映画にならないものを映画化した『ナウシカ』の矛盾

 宮崎は漫画『ナウシカ』について「漫画をやるからには、映画だと絶対よけてしまうような問題に取り組もうというふうに決めてたんです。そうしなければ漫画家でもない自分が漫画を描く意味はないだろうって思ったもんですから」(※2)と語っている。

(ジブリHPより)

 つまり漫画『ナウシカ』を映画化するということは、映画にならないものを映画としてまとめる、という矛盾を孕んだ行為だったのだ。その結果、映画は「ややこしいとこ」に踏み入ることになる。その「ややこしいとこ」の中心にあるのが、冒頭に挙げた「ナウシカが蘇る」というラストなのだ。

カタルシスに欠けた最初のラスト

 そもそも宮崎は、どういう経緯で「ナウシカがよみがえる」というラストに至ったのか。そこには、当時「アニメージュ」の編集者だった鈴木敏夫と、同作にプロデューサーとして関わった高畑勲監督の影響も少なからずある。

高畑勲監督 ©️文藝春秋

 トルメキア軍に侵攻されたペジテの人々は、風の谷に駐留するトルメキア軍への報復を実行する。
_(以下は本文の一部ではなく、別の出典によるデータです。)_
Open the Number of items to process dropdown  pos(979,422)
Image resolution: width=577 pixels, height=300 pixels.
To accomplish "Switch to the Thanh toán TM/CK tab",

それは王蟲の群れを暴走させ、風の谷に突入させるというものだった。

(ジブリHPより)
(ジブリHPより)

 最初に絵コンテが完成した段階では、クライマックスは、暴走する王蟲の群れの前にナウシカが降り立ち、それにより壊滅的被害は避けられるというものだった。しかし、このラストはいかにもカタルシスに欠ける。この映画に深くコミットしていた鈴木は「これでいいのか」と疑問に思ったという。また高畑も「娯楽映画のラストとしてこれでいいのか」と同意見だった。